Le juge administratif serait donc constitutionnellement compétent pour annuler un acte
administratif illégal ou inconstitutionnel, c’est-à-dire contraire à la loi ou au bloc
de constitutionnalité.
Cependant, le Conseil constitutionnel crée en 1958, a pour mission principale justement de faire
respecter la constitution au regard de la loi ou des traités internationaux.
Il tire ses compétences
d’attribution de la constitution elle-même.
Des conflits de compétences peuvent donc
apparaitre entre la juridiction administrative et le Conseil constitutionnel dans la mesure où un
acte administratif peut être pris en application d’une loi inconstitutionnelle.
Il s’agit du problème posé par ladite « théorie de la loi écran ».
La loi n’étant pas du domaine
du contrôle de la juridiction administrative, un acte administratif qui fait application d’une loi
inconstitutionnelle ne peut être soumis au juge administratif puisque ce type de contrôle est
réservé au Conseil constitutionnel.
Le même problème se posait lorsqu’un justiciable soutenait qu’un acte administratif
allait à l’encontre d’un traité international puisque les traités, ont, en vertu de l’article 55 de la
constitution, une place supérieure par rapport à la loi.
Encore une fois, c’était la théorie de
loi écran qui était invoquée par la juridiction administrative notamment dans l’arrêt
Syndicat général des fabricants de Semoules de France en 1968.
Cette jurisprudence sera dépassée par l’arrêt Nicolo de 1989 où le Conseil d’État surpassera la
théorie de l’écran législatif.
A noter que ces arrêts concernent le contrôle de conventionalité
de la loi, ici sera principalement étudié la compétence du juge administratif par
rapport aux contrôles de constitutionnalité des traités et des actes administratifs qui
peuvent être pris en application d’une loi.

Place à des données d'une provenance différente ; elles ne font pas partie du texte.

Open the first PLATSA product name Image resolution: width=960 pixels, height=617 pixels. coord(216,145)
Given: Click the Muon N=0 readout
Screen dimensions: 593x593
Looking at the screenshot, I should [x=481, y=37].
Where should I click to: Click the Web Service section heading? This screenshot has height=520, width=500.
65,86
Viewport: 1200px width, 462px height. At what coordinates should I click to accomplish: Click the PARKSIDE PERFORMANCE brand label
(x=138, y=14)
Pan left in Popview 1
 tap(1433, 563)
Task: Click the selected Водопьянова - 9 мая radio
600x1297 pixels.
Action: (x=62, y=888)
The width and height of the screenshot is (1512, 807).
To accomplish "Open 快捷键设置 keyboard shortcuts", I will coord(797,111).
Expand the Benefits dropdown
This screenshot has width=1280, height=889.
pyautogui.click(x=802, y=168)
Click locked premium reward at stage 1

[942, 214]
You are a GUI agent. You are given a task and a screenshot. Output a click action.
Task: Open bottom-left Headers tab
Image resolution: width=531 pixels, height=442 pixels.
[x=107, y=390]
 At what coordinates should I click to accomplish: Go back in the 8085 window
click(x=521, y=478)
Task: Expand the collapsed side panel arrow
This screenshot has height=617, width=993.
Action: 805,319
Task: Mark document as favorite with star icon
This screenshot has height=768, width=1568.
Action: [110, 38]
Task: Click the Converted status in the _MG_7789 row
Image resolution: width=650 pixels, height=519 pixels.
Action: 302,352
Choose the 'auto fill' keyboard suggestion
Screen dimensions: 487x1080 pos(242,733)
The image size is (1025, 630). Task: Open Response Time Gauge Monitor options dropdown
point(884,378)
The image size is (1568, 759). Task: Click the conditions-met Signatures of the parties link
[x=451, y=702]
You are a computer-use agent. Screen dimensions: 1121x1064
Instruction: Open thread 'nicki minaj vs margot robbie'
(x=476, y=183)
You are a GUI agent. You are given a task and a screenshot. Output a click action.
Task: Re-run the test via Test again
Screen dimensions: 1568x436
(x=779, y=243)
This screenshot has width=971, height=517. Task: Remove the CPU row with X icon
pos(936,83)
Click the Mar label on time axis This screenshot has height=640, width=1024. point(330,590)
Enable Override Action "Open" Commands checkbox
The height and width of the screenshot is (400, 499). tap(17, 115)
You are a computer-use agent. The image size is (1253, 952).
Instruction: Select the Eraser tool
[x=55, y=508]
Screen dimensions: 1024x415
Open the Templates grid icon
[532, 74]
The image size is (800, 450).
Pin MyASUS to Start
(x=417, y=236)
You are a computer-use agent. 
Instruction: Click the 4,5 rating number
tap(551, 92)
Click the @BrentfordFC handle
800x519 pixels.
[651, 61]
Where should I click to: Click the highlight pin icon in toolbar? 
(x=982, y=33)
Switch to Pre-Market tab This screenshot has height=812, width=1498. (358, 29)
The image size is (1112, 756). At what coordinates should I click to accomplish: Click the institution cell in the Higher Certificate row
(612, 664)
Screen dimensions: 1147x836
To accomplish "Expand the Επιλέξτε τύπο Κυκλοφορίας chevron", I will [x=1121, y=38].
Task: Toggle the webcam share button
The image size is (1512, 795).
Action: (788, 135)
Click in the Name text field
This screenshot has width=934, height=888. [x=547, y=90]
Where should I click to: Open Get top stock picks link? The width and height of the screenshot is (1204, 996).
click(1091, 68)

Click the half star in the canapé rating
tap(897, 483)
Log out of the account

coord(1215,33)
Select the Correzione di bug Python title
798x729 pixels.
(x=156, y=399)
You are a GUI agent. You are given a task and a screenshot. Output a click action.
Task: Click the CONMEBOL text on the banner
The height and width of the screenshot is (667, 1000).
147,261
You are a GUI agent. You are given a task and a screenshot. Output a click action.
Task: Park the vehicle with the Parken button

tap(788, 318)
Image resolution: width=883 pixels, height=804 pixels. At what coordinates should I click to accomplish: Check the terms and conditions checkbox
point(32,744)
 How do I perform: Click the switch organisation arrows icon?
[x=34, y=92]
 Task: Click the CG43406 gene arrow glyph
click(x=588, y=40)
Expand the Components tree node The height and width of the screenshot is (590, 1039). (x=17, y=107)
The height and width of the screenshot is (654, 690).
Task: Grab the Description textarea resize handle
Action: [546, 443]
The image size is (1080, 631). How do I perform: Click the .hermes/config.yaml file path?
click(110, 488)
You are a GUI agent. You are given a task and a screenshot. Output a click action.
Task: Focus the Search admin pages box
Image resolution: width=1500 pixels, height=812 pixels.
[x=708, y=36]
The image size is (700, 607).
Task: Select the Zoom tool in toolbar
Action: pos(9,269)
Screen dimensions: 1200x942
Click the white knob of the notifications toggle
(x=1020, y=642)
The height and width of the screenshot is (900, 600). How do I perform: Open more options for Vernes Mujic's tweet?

Dans les cas de contrôle de la constitutionnalité d’un traité ou de la loi, il s’agit de la
jurisprudence administrative couplée à la constitution de 1958 qui est venue trancher ce genre
de conflits toujours en faveur du Conseil constitutionnel puisque son rôle est, précisément, de
veiller au respect de la constitution.
Cela implique donc, à contrario, certaines incompétences de la juridiction administrative.
D’où
la jurisprudence qui viendra affirmer ces incompétences pour laisser le Conseil constitutionnel
exercer ses missions.
Néanmoins, dans certaines hypothèses précises liées à la reconnaissance constitutionnelle de
ses compétences, la juridiction administrative pourra être compétente dans certaines matières
qui, de prime abord, pourraient relever de la compétence du Conseil constitutionnel.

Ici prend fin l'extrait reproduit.